#### RECORDS PROVIDED

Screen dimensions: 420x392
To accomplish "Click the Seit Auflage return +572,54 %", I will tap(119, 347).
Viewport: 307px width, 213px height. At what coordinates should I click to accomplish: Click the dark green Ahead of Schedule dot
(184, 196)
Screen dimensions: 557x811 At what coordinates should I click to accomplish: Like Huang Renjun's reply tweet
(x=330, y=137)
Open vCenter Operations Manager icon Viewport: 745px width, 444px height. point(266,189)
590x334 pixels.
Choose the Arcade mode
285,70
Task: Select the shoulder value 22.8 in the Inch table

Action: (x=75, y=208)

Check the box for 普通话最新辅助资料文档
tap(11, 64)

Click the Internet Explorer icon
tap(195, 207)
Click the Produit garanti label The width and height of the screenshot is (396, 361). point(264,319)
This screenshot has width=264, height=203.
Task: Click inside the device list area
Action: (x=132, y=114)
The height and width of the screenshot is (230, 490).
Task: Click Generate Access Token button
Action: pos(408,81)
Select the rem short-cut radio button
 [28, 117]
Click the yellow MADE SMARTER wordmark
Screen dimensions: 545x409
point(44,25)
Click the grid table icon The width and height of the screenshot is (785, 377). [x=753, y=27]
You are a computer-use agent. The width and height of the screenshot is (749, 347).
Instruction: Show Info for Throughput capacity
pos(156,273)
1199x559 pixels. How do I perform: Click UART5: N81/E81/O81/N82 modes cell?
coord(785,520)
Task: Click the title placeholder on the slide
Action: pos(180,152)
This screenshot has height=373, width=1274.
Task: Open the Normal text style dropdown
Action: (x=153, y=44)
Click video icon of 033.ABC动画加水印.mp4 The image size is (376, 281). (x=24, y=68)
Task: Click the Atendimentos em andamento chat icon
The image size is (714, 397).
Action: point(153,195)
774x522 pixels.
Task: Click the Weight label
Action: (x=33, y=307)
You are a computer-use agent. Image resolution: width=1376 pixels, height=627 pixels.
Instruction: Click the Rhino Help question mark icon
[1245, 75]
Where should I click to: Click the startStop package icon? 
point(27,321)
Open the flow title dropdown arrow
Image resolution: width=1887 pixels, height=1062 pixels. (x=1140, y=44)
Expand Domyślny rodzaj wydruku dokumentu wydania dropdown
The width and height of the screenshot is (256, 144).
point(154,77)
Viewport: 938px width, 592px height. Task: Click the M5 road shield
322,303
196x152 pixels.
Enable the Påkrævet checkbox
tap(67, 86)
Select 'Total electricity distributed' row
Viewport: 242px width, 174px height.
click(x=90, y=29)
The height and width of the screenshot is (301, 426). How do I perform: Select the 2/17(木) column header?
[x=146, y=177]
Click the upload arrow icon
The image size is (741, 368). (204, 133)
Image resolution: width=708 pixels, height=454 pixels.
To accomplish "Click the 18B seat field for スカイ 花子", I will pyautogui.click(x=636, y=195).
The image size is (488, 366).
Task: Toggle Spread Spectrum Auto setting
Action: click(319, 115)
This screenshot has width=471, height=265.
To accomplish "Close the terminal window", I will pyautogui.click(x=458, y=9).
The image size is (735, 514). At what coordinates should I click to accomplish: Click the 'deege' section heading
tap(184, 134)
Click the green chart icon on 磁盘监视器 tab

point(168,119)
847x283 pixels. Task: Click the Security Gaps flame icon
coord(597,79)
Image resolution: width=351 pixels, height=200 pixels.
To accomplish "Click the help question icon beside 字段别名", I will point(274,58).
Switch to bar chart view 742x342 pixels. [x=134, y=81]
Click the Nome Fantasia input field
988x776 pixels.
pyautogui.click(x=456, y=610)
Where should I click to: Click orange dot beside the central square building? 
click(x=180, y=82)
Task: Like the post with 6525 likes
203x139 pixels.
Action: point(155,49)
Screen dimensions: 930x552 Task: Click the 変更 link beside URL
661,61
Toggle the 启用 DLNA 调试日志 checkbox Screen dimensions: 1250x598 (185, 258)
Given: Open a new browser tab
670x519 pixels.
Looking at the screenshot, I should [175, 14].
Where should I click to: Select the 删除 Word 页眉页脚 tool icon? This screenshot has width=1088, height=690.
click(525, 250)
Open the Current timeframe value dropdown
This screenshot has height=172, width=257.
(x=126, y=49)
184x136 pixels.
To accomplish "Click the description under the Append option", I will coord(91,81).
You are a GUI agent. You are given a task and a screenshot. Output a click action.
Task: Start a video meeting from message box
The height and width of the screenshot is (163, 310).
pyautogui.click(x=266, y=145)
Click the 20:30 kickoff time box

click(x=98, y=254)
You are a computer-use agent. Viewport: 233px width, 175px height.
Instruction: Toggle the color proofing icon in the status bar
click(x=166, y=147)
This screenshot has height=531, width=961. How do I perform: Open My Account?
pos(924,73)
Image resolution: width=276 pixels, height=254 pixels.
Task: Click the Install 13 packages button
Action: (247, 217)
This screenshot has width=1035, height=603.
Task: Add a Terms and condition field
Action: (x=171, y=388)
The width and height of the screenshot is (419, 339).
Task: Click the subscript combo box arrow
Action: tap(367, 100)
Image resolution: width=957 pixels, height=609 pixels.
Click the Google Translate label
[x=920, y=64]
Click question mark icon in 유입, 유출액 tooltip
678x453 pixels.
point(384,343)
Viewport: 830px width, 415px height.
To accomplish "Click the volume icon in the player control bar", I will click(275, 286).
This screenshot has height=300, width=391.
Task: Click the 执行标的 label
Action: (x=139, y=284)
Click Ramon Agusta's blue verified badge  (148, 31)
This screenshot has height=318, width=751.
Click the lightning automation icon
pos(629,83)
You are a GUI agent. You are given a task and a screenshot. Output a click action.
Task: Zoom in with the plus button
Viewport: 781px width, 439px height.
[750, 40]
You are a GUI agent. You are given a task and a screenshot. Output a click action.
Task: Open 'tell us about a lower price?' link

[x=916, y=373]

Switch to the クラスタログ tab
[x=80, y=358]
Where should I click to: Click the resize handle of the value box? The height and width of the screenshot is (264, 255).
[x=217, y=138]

########

**EXERCISE DESCRIPTION**
Copy the lines above exactly. Start with the line containing "Where should I click to: Select", end with the line containing "Task: Start a video meeting from message box", and include both.

**REPLY TO THE EXERCISE**
Where should I click to: Select the 删除 Word 页眉页脚 tool icon? This screenshot has width=1088, height=690.
click(525, 250)
Open the Current timeframe value dropdown
This screenshot has height=172, width=257.
(x=126, y=49)
184x136 pixels.
To accomplish "Click the description under the Append option", I will coord(91,81).
You are a GUI agent. You are given a task and a screenshot. Output a click action.
Task: Start a video meeting from message box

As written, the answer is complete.